Yvonne, a high school special education teacher, was always the disciplinarian. But Ronald, who would often encourage the children’s rowdy behavior, also had a breaking point.

That kept them all focused, whether it was on their schoolwork, athletics or in the church. They called it “tough love.” None of them wanted to be seen as weak.

It also led them all to football. Nearly all of the boys started out in youth leagues at a young age and all achieved varying levels of success. Alfred set several records at Florida Atlantic, the only Football Bowl Subdivision school to offer him a scholarship out of high school.

“The first thing that stood out about him was his toughness,” said David Serna, FAU’s running backs coach the last seven years. “It’s hard to find that these days, especially in running backs.
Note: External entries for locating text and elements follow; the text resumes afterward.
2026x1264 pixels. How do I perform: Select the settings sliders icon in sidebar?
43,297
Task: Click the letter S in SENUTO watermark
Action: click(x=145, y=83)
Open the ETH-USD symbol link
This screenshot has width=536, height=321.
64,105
Guys want to run around people. They don’t really want to break tackles, and yards after contact isn’t as big a deal as it should be for some of those kids. That was the biggest thing with Alfred – his toughness, his willingness to embrace that part of the game.”

When Serna spoke with Redskins running backs coach Bobby Turner for the first time, Turner asked about Morris’ durability; Serna told him he was as resilient as they come.

Turner later fell in love with Morris at the Senior Bowl, considered the top showcase for college players, in January. Morris showed up midweek as a replacement, learned to play fullback and not once made a mistake.

“He is an outstanding person,” said Howard Schnellenberger, who retired as FAU’s head coach after last season. “He is a cut above the majority of human beings and he is a cut above the majority of football players.”


Washington chose the 5-foot-10, 218-pound Morris in the sixth round in the NFL Draft in April, making him the 173rd player and the 12th running back chosen. Many scouts believed he fell that far because of what he was asked to do at FAU; he rarely caught passes out of the backfield and worked in a simple pass protection scheme, and above-average ability in both areas is a requirement in the NFL.

Some in the organization even believed if Morris could have shown the talent he’s displayed thus far while in college, he would have been a first-round pick.

“As soon as I saw him run in the preseason games, you could see right away he has a natural feel,” Redskins head coach Mike Shanahan said. “You could see him make people miss. I like the way he practices every day because he goes out there with the mindset that he’s gonna give everything that he’s got.”

That’s the rookie’s intent. He thinks often about ways to give back to his parents as a sign of thanks for everything they’ve endured, and one thing comes to mind.

“There’s red, tan, brown brick houses,” Morris said. “There’s a lot of brick houses around, especially in the newer developments they have – the buildings around my high school. A lot of neighborhoods have brick houses in Pensacola.”

Someday, he wants to take them there.